» **Task requirements**:
Reproduce all the material verbatim, down to the last line.

» **Provided records**:
== Segment start ==

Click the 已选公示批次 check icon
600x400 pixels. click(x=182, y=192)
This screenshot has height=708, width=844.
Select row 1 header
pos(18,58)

== Segment end ==

» **Response to the task**:
Click the 已选公示批次 check icon
600x400 pixels. click(x=182, y=192)
This screenshot has height=708, width=844.
Select row 1 header
pos(18,58)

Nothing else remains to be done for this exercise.